Some panelists said there needed to be more of an emphasis on civic education in classrooms. Netzhammer said that, in colleges, there had been an increased demand to focus on job preparation.

“As we have done that, I think one of the cons is we have really become distracted from the idea that part of the role of higher education is to prepare this next generation of active citizens,” he said.

High schools also have prioritized other subjects, especially less controversial ones, Kawashima-Ginsberg said.

“Some of the answers teachers gave us were: We have so many things to do, and if there isn’t testing on civics, that’s going to be pushed aside. And when I want to talk about politics with my students, the parents get upset,” she said.

Lindsay Pryor, a voting outreach specialist from the Secretary of State’s office, noted that Washington state now has a civic education requirement. In order to graduate high school, the class of 2016 will have to learn about topics such as the state’s initiative process, current issues, and the constitution.

Kawashima-Ginsberg said some states lowered the voting age to 17, which allowed students to discuss ballot issues while they were still in class and living at home, where they could talk with their families about politics. If the habit was formed early, people would likely continue voting.

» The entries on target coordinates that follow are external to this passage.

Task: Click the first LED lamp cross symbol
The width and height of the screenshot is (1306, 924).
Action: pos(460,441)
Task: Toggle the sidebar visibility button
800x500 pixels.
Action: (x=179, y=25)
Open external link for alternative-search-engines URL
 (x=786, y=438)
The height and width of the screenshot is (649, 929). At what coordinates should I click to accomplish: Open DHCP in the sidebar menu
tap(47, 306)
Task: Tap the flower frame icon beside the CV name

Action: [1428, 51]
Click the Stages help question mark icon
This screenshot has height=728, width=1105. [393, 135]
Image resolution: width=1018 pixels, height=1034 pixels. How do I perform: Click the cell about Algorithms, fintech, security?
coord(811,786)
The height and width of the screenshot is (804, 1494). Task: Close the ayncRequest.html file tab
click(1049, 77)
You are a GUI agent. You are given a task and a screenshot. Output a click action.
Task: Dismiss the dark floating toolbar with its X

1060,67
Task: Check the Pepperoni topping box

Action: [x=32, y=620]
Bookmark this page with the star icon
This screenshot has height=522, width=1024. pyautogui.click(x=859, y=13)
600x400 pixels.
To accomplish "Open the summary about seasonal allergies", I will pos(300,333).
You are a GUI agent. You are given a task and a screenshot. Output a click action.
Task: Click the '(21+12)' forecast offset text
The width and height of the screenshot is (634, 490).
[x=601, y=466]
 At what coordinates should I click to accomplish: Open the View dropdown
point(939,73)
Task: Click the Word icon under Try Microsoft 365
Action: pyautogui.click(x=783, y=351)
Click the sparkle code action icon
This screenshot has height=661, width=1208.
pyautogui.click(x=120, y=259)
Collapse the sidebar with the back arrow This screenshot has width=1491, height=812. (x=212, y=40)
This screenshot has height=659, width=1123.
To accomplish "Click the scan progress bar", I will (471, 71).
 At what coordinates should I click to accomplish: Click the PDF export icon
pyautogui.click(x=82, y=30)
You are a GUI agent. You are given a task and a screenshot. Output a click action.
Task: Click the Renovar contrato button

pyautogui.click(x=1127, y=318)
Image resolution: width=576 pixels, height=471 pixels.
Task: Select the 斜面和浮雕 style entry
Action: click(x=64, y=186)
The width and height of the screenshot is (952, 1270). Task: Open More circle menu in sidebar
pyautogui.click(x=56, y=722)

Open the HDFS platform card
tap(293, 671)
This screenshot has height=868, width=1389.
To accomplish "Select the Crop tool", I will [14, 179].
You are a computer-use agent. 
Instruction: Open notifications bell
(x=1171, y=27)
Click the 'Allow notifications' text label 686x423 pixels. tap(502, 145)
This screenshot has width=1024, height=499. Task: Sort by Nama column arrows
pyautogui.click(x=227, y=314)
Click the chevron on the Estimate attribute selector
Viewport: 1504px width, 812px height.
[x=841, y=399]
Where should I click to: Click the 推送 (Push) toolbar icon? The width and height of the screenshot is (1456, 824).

Pryor said reducing “mudslinging” in campaigns could also help youth turnout, especially for undecided or moderate voters.

“If you keep hearing about how awful Candidate X is, and how terrible Candidate Y is, well then, why would you vote for either one of them,” she said.

Candidates also don’t connect well with young people, panelists said. Not only do Millennials feel they aren’t represented, candidates don’t often reach out to them, Toby Crittenden said, executive director of the Washington Bus, an organization that encourages youth political involvement.

He said it was important to connect young adults’ daily experiences with relevant political issues, rather than telling them what political issues to care about.

“The point is to have people’s lived experiences filter in,” Crittenden said. “If you want to talk about bus service, you are talking about who was elected, levies that are going to be on the ballot. These are not things that happen separate from each other, but if we frame it as ‘politics’ we lose more people than we really should.”

Panelists pointed out that Millennials aren’t all that different from previous generations. While they don’t have a single, unifying cause like the Baby Boomer’s Civil Rights or Greatest Generation’s World War II, they already are turning out to vote in higher numbers than Gen X did, Pryor said.

Washington Secretary of State Kim Wyman was optimistic about the new crop of voters.

“I don’t think that young people are disengaged,” Wyman said. “I think that demographic, when I look at my two kids who are 22 and 19, I think you all are now pushing the envelope in a very different way.”